Methodology: The mixed-methods, multi-layered approach allowed integrated design teams to target high-priority solutions while framing subsequent layers of investigation and hypotheses. A post-occupancy evaluation study of more than 2000 patients from 12 inpatient facilities was a first step towards a holistic understanding of design impact across the health system’s portfolio. Facilities were assessed in aggregate and compared on facility design and patient experience measures.

Results: Overall, facility design had a profound impact on patients’ loyalty and likelihood to recommend. Findings revealed opportunities to improve patient experience through facility design, including specific interventions.
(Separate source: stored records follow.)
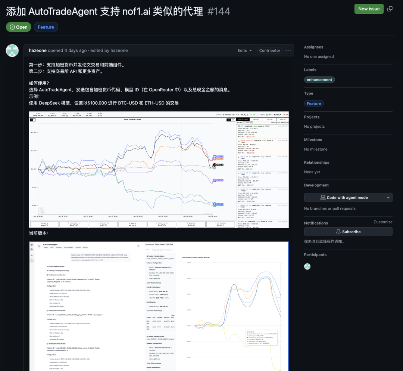403x371 pixels.
Task: Open the Feature type label under Type
Action: pos(314,103)
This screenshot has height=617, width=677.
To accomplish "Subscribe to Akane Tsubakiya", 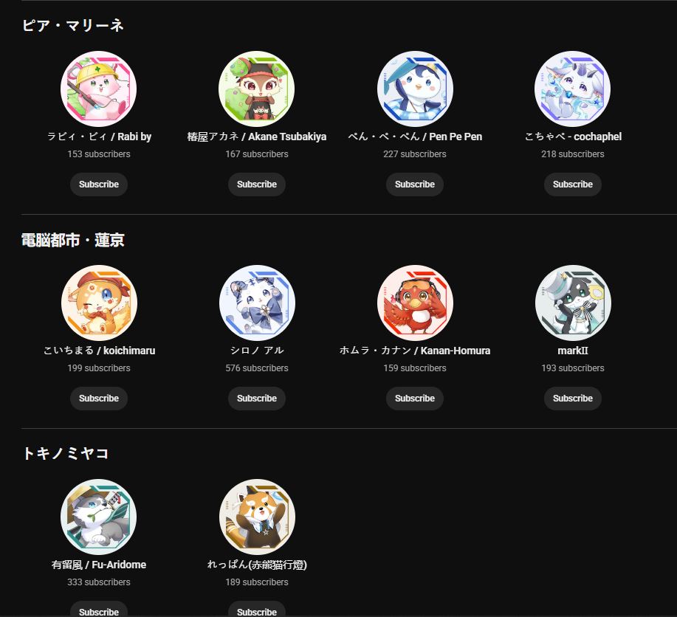I will tap(257, 185).
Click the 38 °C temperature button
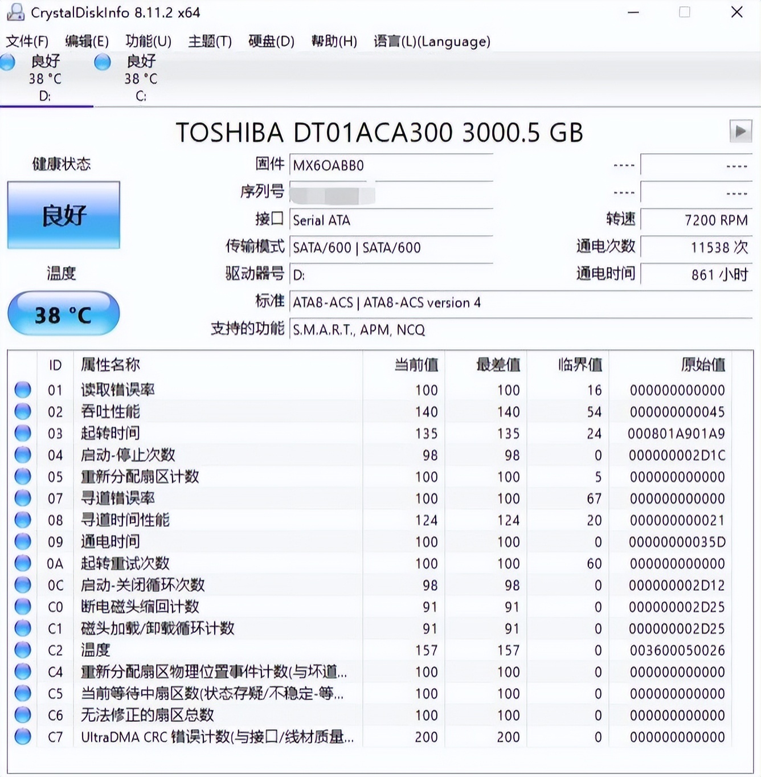This screenshot has width=761, height=777. 63,314
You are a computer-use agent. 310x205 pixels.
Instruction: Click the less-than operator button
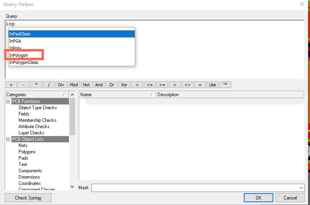tap(137, 85)

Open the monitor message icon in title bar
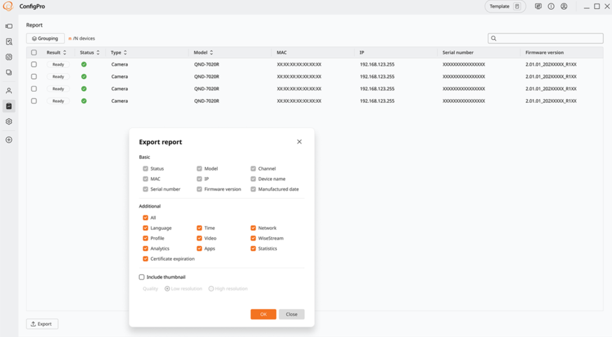[538, 6]
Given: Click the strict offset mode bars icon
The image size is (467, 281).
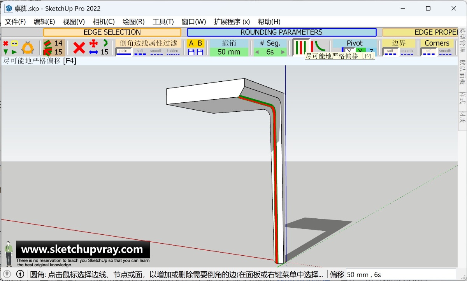Looking at the screenshot, I should point(300,47).
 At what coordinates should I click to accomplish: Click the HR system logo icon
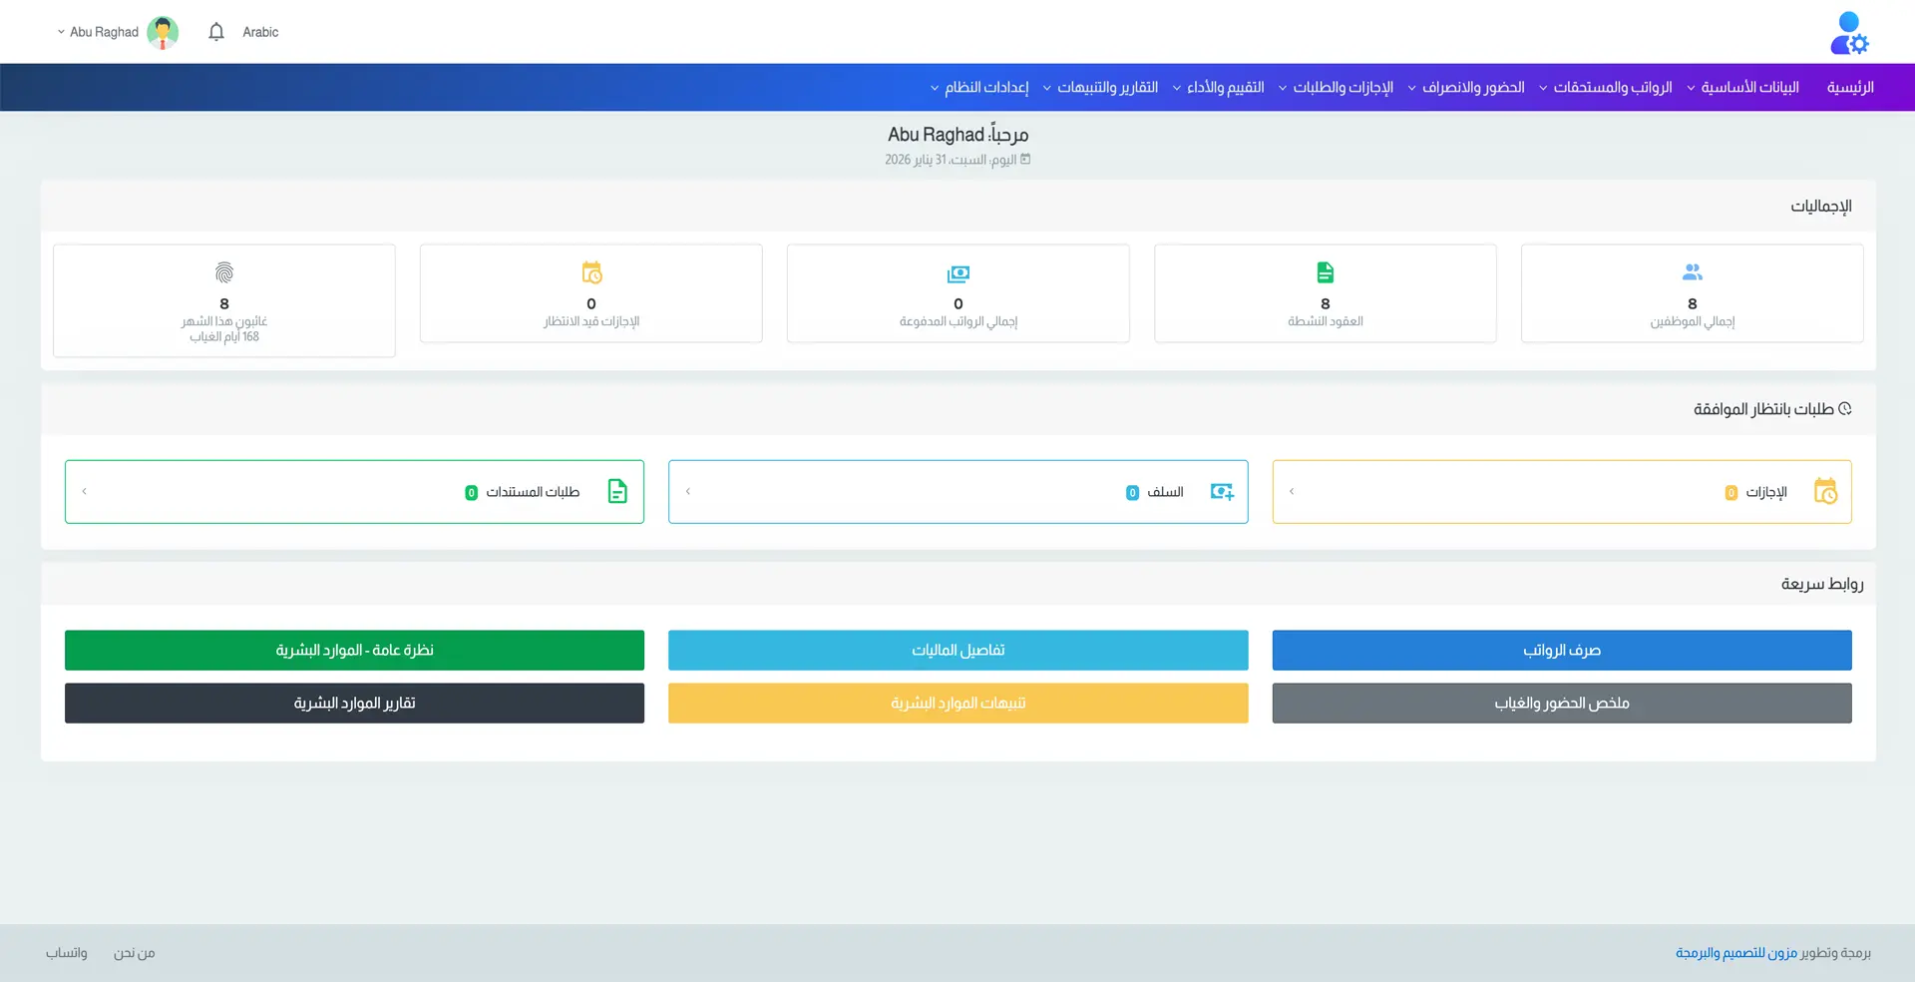pyautogui.click(x=1849, y=33)
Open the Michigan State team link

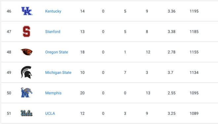[x=58, y=73]

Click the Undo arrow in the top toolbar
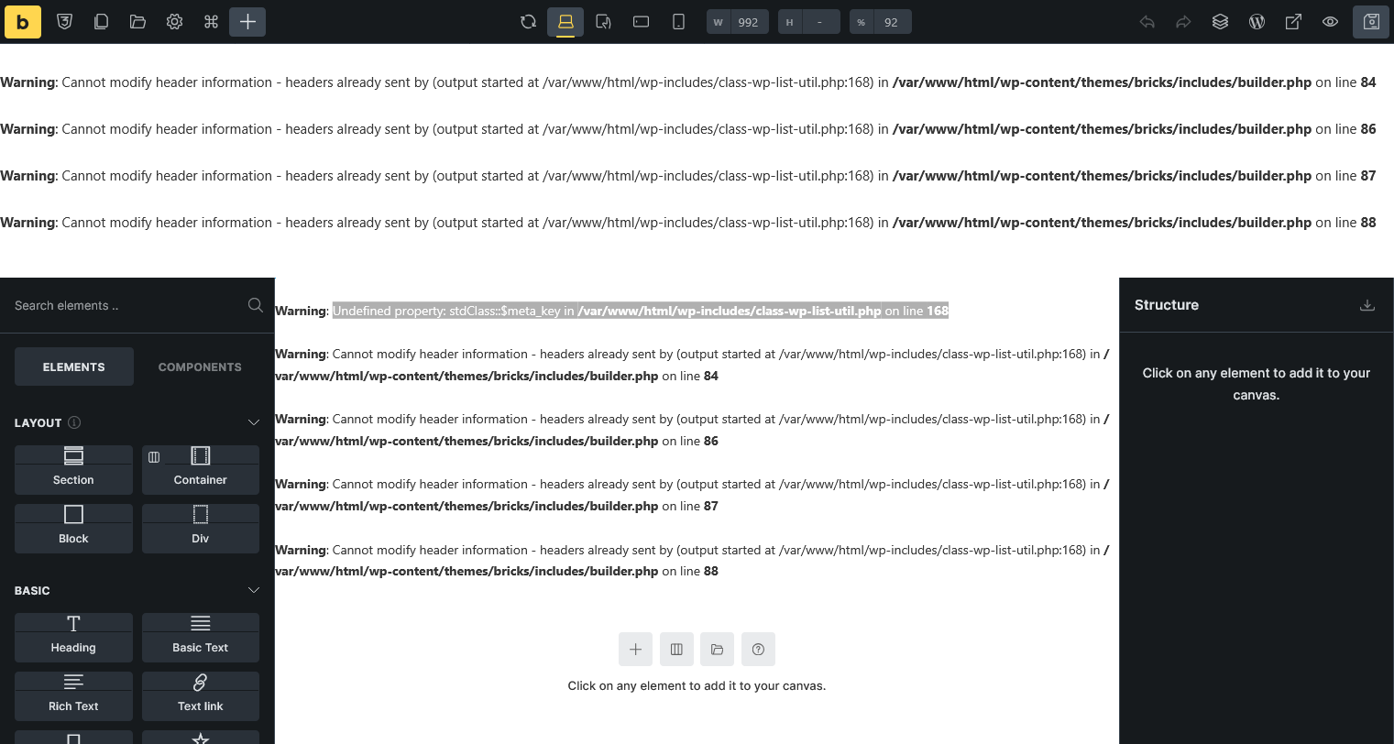pyautogui.click(x=1147, y=22)
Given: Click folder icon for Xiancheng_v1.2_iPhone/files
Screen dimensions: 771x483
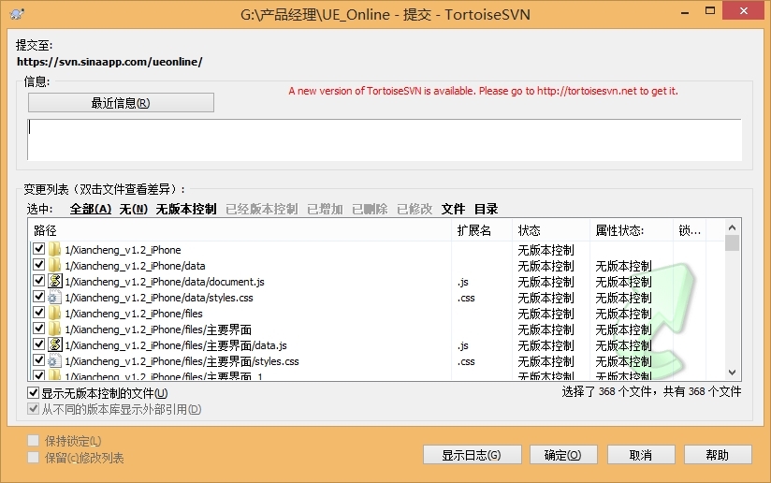Looking at the screenshot, I should (54, 314).
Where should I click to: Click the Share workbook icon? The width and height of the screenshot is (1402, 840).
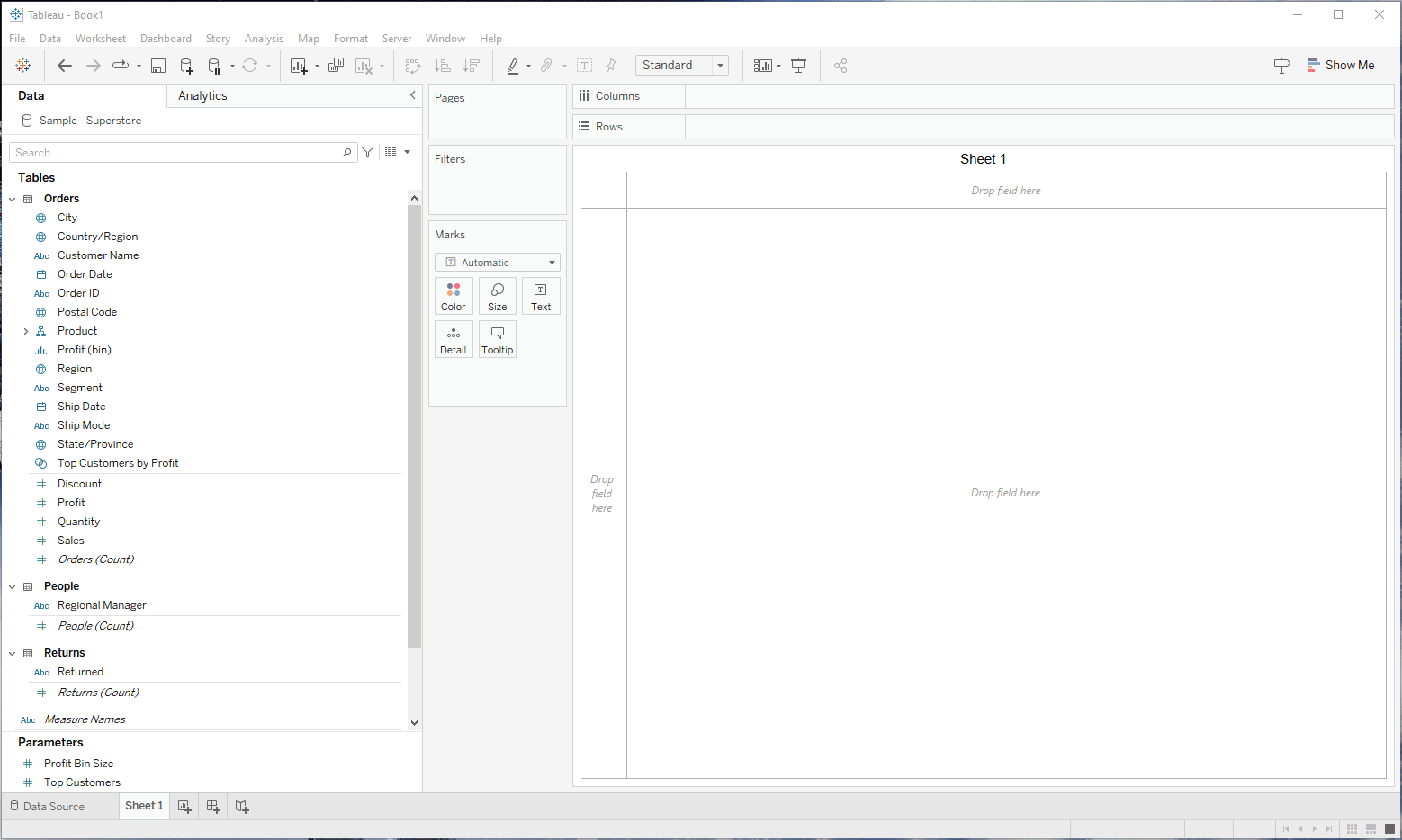pos(840,66)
Additional opportunities to optimise patient experience and return on investment were identified and prioritised. Post-occupancy evaluation methods also underscored a need to give weight to the latest advances in computational design tools, as healthcare organisations shift from generic square-foot management to contextual place-based approaches instrumental to population health and preventive medicine.

Conclusions: Innovative approaches to portfolio management can integrate extensive and cumbersome data streams into accessible and intuitive tools that inform advances in population health, community planning, personalised medicine, telehealth, and outpatient services, among others. In turn, these tools equip healthcare administrators, providers, and facility designers to work as integrated teams through shared decision-making. We now have the ability to integrate and visualise data streams on facilities, patient experience, care quality, demographics, real estate, among others. Predictive analytics and machine learning can be applied to identify quantifiable indicators of performance, often undetectable to the naked eye and contemporary visualisation methods. The shift in portfolio management and development can transition facilities from risky liabilities to agile partners in care service innovation and population health.